**Supplied text:**
================================

This trend has coincided with the publishing of pieces in this newspaper by those disaffected with or alienated by the Greek life establishment, as well as the emergence of competing and dynamic institutions. They may not yet be the majority, but they are a growing plurality.
While the Minerva system has failed to produce substantial competition to the Greek system as Roger Hull had intended, Theme Houses and alternative Greek life organizations have also emerged, and have acted as a magnet to those disaffected by the current Greek life establishment. It is also worth mentioning that Minervas continue to draw on independents that seek to make and establish alternative communities for themselves.
An increasing number of men and women alike are choosing to remain unbound by what they view as social privilege, rigid gender norms and potential alienation from their peers, by joining these new institutions or remaining independent altogether.
Defenders of the Greek life establishment will undoubtedly say that not all those involved in Greek life are homogenous and that their peer groups are diverse, mutually fulfilling and include Greeks and non-Greeks alike.
However, they fail to see what the view is like from the outside looking in, particularly when one is in line in front of a fraternity on Saturday night.
In the short-term future, that perception won’t stop most first years from frequenting their parties, but it also will not stop the long-term downward trend of mainstream Greek life should its members, present and future alike, ignore the changes that are currently in motion.
So what will the future look like? In short, the administration is going to keep pushing for change, little by little. Let me clarify that I do not think there is a covert conspiracy against the Greek life establishment, which is in a sense socially (and, for what it’s worth, politically) conservative; instead I believe that there is a robust desire for change and reform within the administration, whose values, along with those of most faculty members, are more fundamentally progressive.
In my opinion, the reason the administration has not and probably will not introduce policies like that of Trinity College in the immediate future is because the school, quite simply, needs donations from alumni, many of whom were involved in Greek life as undergraduates. Despite those impediments, I think that they want to maintain and enhance the school’s image and mitigate what they most likely perceive as factories of liability and bad publicity.
So as parties get harder and harder to throw on campus, they will increasingly occur off campus, where students will be at the mercy of local police, not just college deans and administrators.
At the same time, the college administration will continue to encourage the proliferation of Theme Houses, Minervas and alternative Greek life institutions, thereby depriving mainstream Greek life institutions of new members and pushing the remaining ones off campus. This has begun to happen in a subtle fashion. Keep in mind that a little more than a generation ago, the spaces that now are occupied by Minervas were Greek houses.
Can the Greek life establishment change or reform? Certainly, but such an adjustment will undoubtedly mean that the Greek life establishment will have to shape itself in a new design. And as I have said, I doubt they are compatible the way they are now.
Although Greek men can ‘walk a mile in her shoes,’ they cannot see the world through ‘her’ eyes, particularly during the fog of inebriation that engulfs the campus on most Friday and Saturday nights.
I also mean to convey that primarily drunk men can’t continue to seek social capital at women’s expense on an organizational and systemic level forever. Something’s got to give.
And something is giving. The phenomenal growth of certain MGC institutions is evidence enough of how Union is beginning to see the emergence of competing institutions that focus primarily on philanthropy, sustainable relationships and group dynamics, self-cultivation and self-improvement — and secondarily on throwing the next party.
The Greek life establishment already does the former, but it has to do them better and it has to really mean it.
In essence, the challenge that Greek life must meet is to think of the long term, not just the next round of beer pong —otherwise they risk being cast into the ash heap of history.
I’m certain of this just as I am certain there will be ad hominem attacks on me or this publication in the comments section of this article.

================================

**Data:**
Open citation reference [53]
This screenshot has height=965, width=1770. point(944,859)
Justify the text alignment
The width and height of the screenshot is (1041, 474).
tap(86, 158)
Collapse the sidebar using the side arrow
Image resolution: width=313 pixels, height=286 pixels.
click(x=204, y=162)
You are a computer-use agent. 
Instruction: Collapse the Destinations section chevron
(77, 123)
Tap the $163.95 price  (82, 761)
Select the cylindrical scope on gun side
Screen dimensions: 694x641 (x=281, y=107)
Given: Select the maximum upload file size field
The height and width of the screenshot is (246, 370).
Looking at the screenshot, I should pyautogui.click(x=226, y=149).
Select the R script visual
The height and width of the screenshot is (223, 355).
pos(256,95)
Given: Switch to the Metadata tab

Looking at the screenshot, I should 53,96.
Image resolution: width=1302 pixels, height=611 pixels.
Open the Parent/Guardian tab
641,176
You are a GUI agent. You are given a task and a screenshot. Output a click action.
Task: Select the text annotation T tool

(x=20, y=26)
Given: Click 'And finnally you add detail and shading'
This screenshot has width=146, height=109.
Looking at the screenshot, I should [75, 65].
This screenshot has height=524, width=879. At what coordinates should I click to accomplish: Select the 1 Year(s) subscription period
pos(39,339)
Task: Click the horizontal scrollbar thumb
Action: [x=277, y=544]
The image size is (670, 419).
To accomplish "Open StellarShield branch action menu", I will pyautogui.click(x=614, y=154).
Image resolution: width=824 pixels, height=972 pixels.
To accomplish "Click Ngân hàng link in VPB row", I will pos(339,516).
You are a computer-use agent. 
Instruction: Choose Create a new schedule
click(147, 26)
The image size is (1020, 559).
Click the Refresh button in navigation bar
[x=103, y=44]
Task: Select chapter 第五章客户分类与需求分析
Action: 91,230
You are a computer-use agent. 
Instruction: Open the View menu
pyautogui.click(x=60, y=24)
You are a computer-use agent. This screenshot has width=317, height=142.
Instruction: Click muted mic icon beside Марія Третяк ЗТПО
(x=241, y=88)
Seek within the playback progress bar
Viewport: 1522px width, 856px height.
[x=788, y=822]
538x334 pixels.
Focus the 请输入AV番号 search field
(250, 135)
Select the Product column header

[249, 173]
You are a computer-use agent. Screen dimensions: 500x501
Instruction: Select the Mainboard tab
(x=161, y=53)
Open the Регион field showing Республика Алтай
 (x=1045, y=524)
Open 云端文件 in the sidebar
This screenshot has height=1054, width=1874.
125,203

================================

**Exercise description:**
Answer from the opinion piece on Greek life above, one line per part:
(a) Who intended the Minerva system to compete with the Greek system?
(b) What does the writer give as the reason the administration is unlikely to adopt policies like Trinity College's soon?
(c) What used to occupy the spaces that Minervas now hold?

**Output below:**
(a) Roger Hull.
(b) The school needs donations from alumni, many of whom were involved in Greek life as undergraduates.
(c) Greek houses, a little more than a generation ago.